Jurors In Trump’s New York ‘Hush Money’ Trial Seated

Twelve jurors are now seated in the latest Democrat persecution of former President Donald Trump. The roster for the New York City “hush money” trial are mostly college educated, and a few expressed negative feelings about the 45th president.

Of course, they will still sit in judgment of the presumptive Republican presidential nominee.

One man is an investment banker who follows among other accounts on X, formerly Twitter, former Trump lawyer Michael Cohen and the vehemently anti-Republican “Mueller She Wrote.” A security engineer on the jury said he had family or a close friend who worked for a Trump-related company.

Another is a retired man of Lebanese descent who follows the BBC, CNBC, the New York Times and the Wall Street Journal. A woman who is a speech therapist said she did not agree with many of Trump’s positions and decisions while in the White House.

An eyewear worker said he has no strong opinions of Trump, while a product development manager expressed a strong dislike for the 45th president. She called him “very selfish and self serving” and “not my cup of tea.”

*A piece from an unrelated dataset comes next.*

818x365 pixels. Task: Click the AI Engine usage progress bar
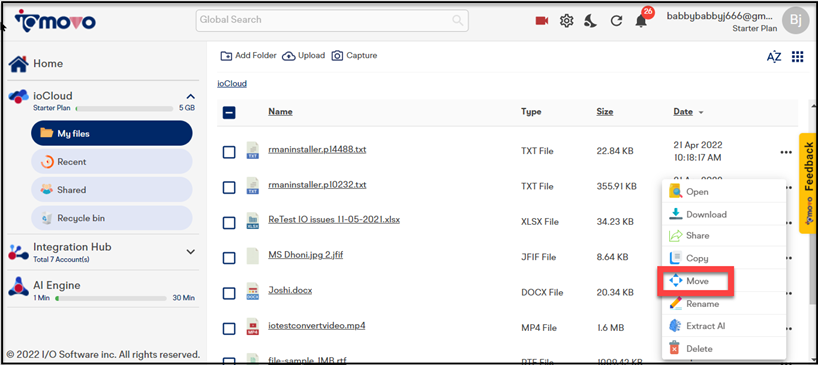click(111, 298)
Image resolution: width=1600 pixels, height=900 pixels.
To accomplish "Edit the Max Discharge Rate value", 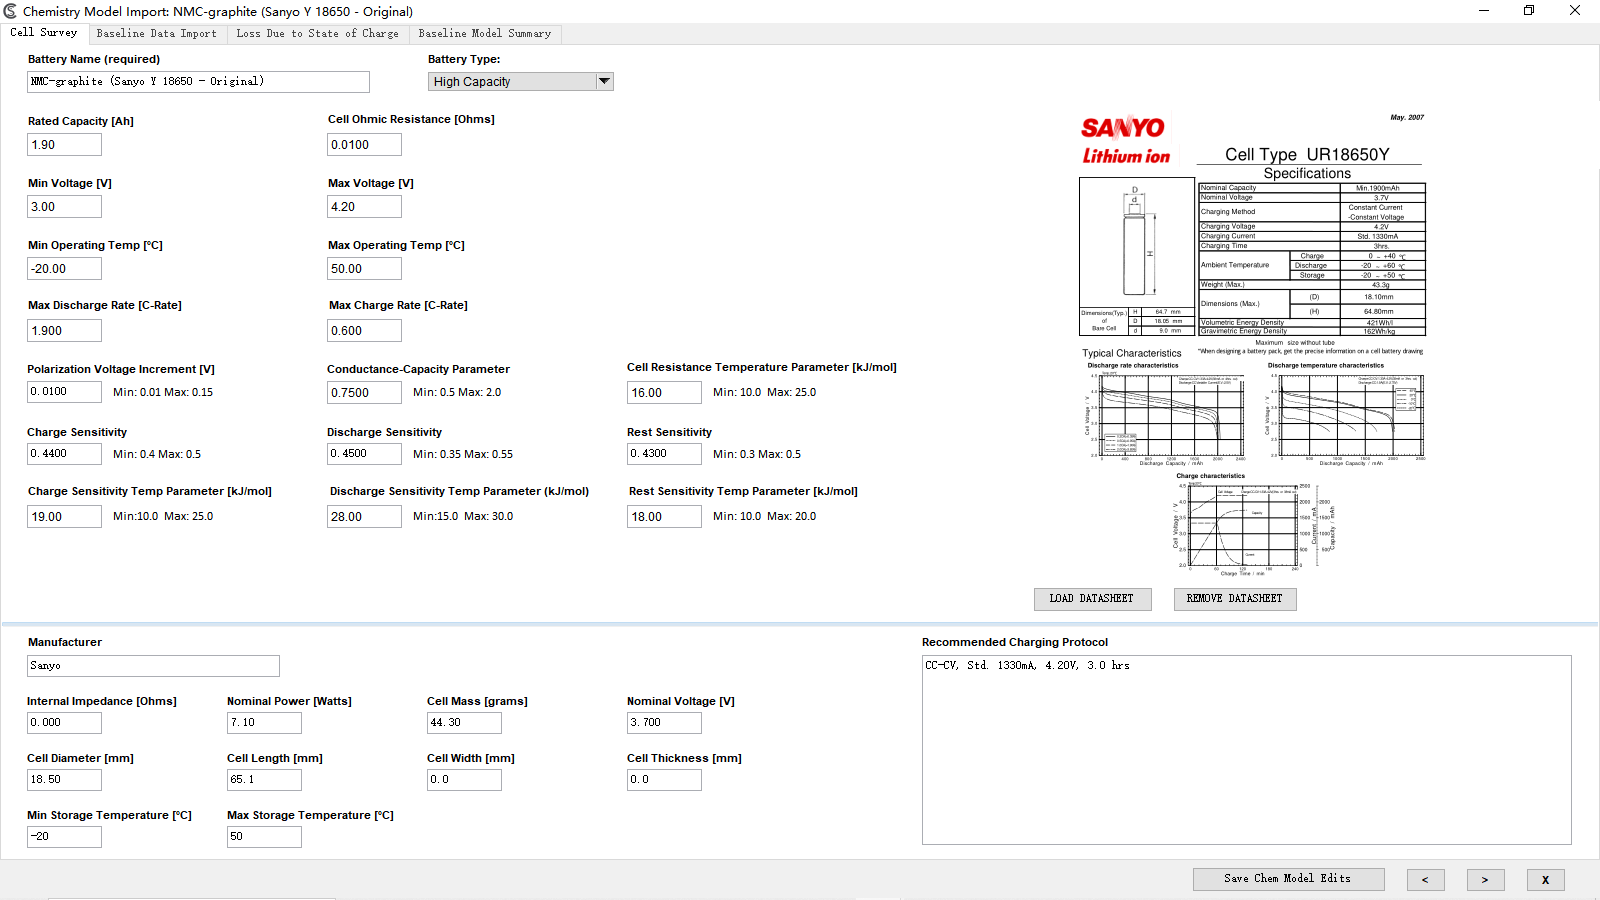I will point(64,331).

A physical therapist said she harbored no serious feelings about the candidate. This sentiment was expressed by other jurors seated for the trial, which is difficult to believe considering the current political climate.

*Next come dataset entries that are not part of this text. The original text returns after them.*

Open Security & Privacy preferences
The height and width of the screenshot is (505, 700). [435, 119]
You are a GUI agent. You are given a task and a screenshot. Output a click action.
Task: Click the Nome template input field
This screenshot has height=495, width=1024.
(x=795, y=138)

One prospective Trump juror apparently went too far with their left-wing activism. A man previously arrested for tearing down conservative signs was dismissed from duty.

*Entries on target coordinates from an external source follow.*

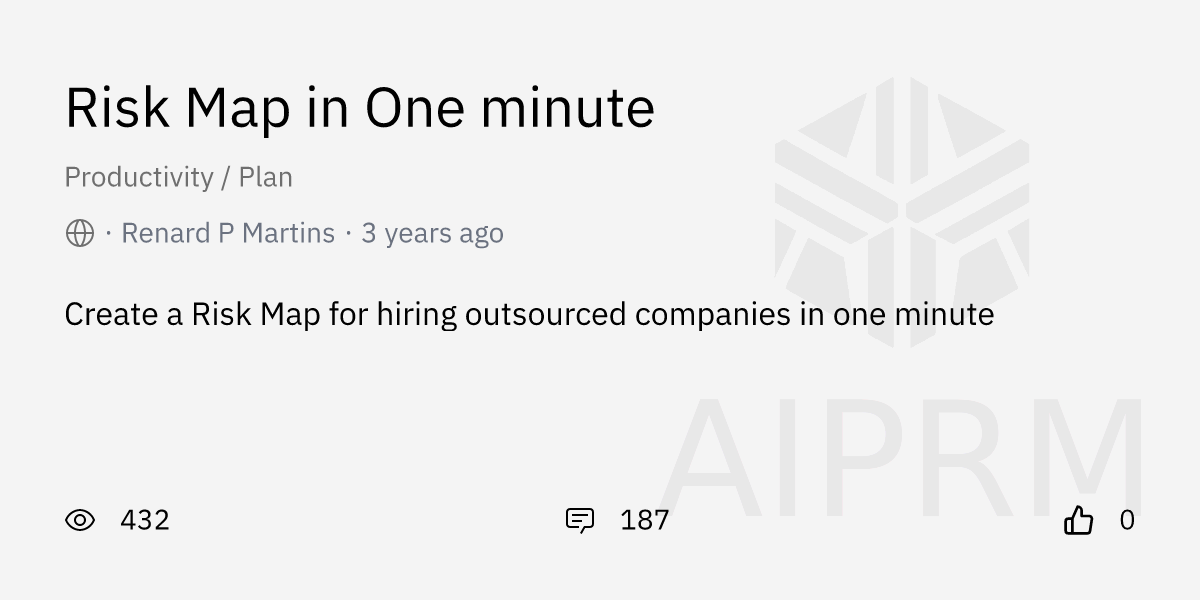Click the "3 years ago" timestamp
Image resolution: width=1200 pixels, height=600 pixels.
click(432, 233)

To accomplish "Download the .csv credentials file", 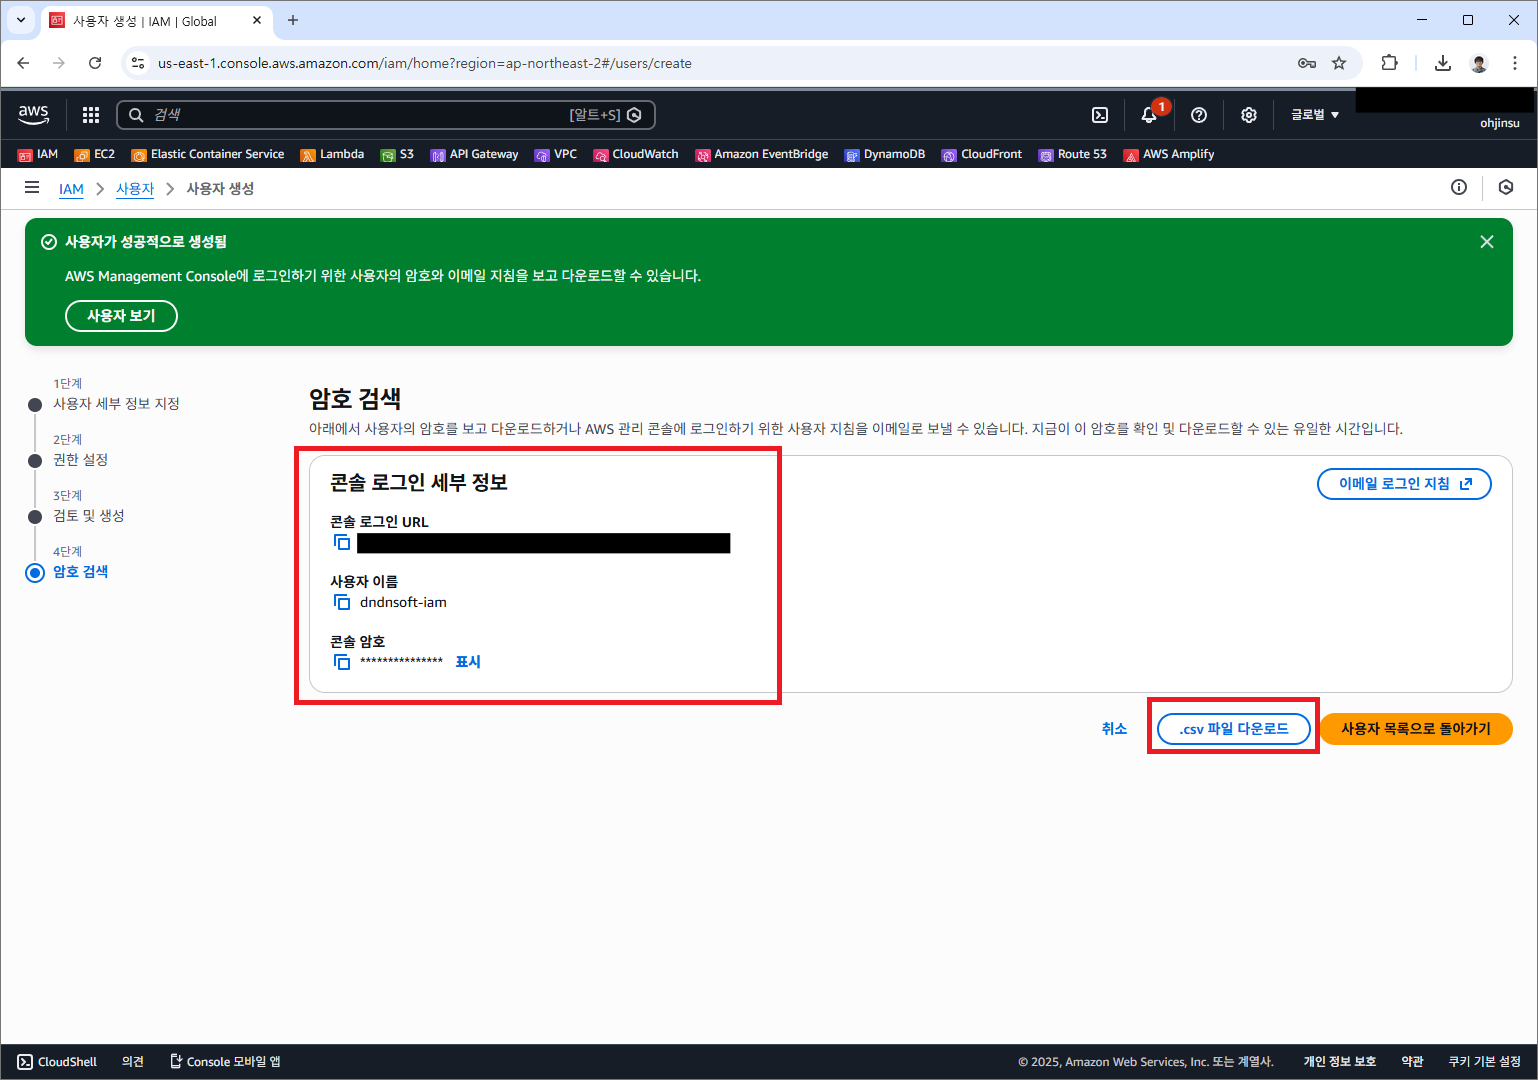I will click(x=1233, y=728).
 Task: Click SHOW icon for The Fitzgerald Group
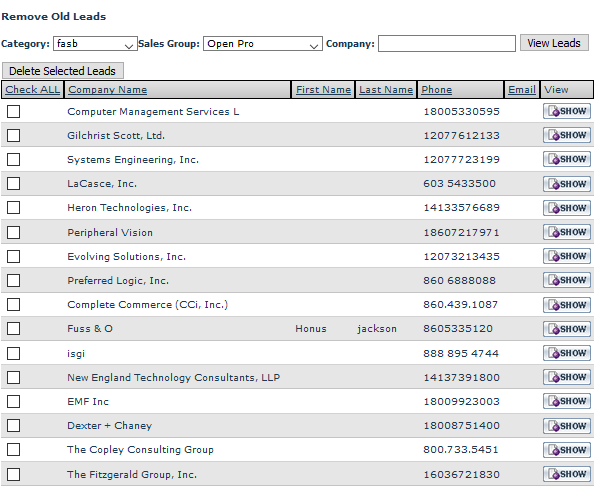coord(566,474)
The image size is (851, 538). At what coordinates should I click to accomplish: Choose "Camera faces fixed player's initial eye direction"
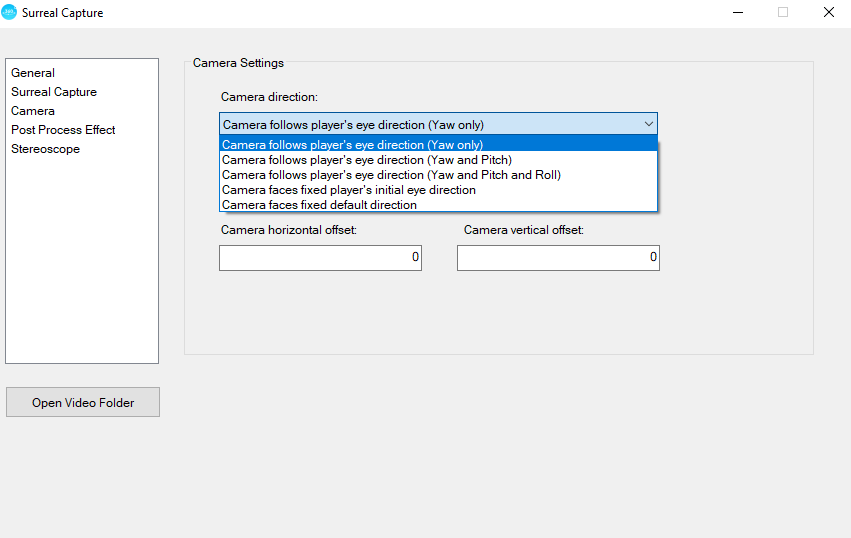[x=348, y=190]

The Westchester resident was taken into custody for destroying political advertisements posted around town.

It was also discovered that his wife was targeted by a “corruption inquiry” that was settled with an agreement through the district attorney’s office. Jurors were asked if they or someone close to them ever ran afoul of the law.

Another juror was dismissed when she told the court that she could not be fair. The nurse returned to duty Thursday morning and said that, after thinking it through, she determined she could not be balanced in her perspective on the case.

She explained that she did not want her identity revealed and that what she termed as “outside influence” would corrupt her decision making.